--- Passage ---
Naturally-Occurring Deforestation from the Tunguska Event, Barren to this Day.

After writing the other day about deforestation and its disastrous effects on the environment, this video came to my attention.

We know what shredders are, and they are nothing new. They come in all sizes, from letter size to car size, which makes it easier to reduce large things into smaller pieces which are easier to classify and separate for processing and recycling. For example, paper recycling starts with shredding, which shreddings will eventually be mixed with a small percentage of fresh wood pulp to make new paper. Also, it keeps your top secret documents from prying eyes, so there’s that. On a larger scale though, is there any practical use for a portable tree shredder or deforestation device?

Now, deforestation is nothing new, and machines to make it easier aren’t new either, but is this the kind of technology that we need to be developing? Currently, the world’s forests sequester more than a trillion tons of carbon dioxide (CO2), and that number is declining every year, thanks to logging, road building, cattle ranching, mining, river damming, and slash-and-burn agriculture, among others. According to Earth Policy Institute, the world’s forests are disappearing about 20.5 million acres per year (8.3 million hectares), or the equivalent of a forest the size of Central Park being burned to the ground every two hours and forty-seven minutes. Put another way, imagine the 1908 Tunguska Event, which knocked down 830 square miles of forest, occurring every ten days.

If anyone said it correctly, it would be Leeloo, from The Fifth Element, who said, “Humans act so strange. Everything you create is used to destroy.” Deforestation is also playing a direct role in climate change, as releasing all that sequestered CO2 adds to atmospheric CO2, which hit a new high of 402 ppm (parts per million) last month, the highest in any recorded history. We have plenty of “R” programs (Reduce, Recycle, Reuse, Refuse, Reject), but we’ve really got to step up our game if we’re going to counteract the “need” to cut down even more forest.

--- Objectives ---
a – List every cause the deforestation passage gives for the yearly decline in carbon dioxide held by the world's forests.
b – According to the deforestation passage, how much forest did the 1908 Tunguska Event knock down?
c – Using the deforestation passage, explain why deforestation plays a direct role in climate change.

--- Dataset rows ---

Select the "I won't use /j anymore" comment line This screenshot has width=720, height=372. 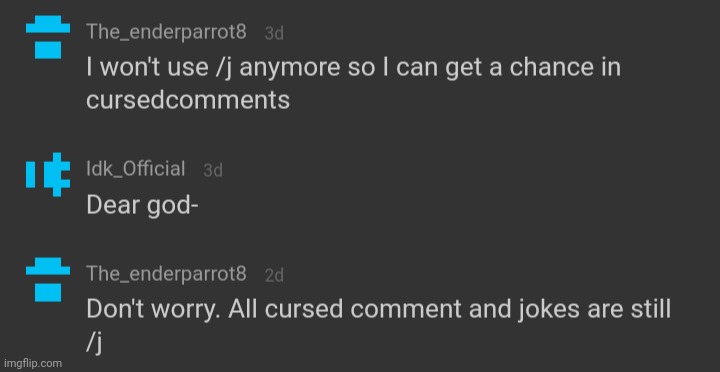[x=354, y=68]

...

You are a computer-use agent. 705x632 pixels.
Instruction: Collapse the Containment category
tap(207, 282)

--- Answers for this exercise ---
a – Logging, road building, cattle ranching, mining, river damming, slash-and-burn agriculture

b – 830 square miles

c – Forests hold sequestered carbon dioxide. Cutting them releases that carbon dioxide, which adds to the carbon dioxide in the atmosphere.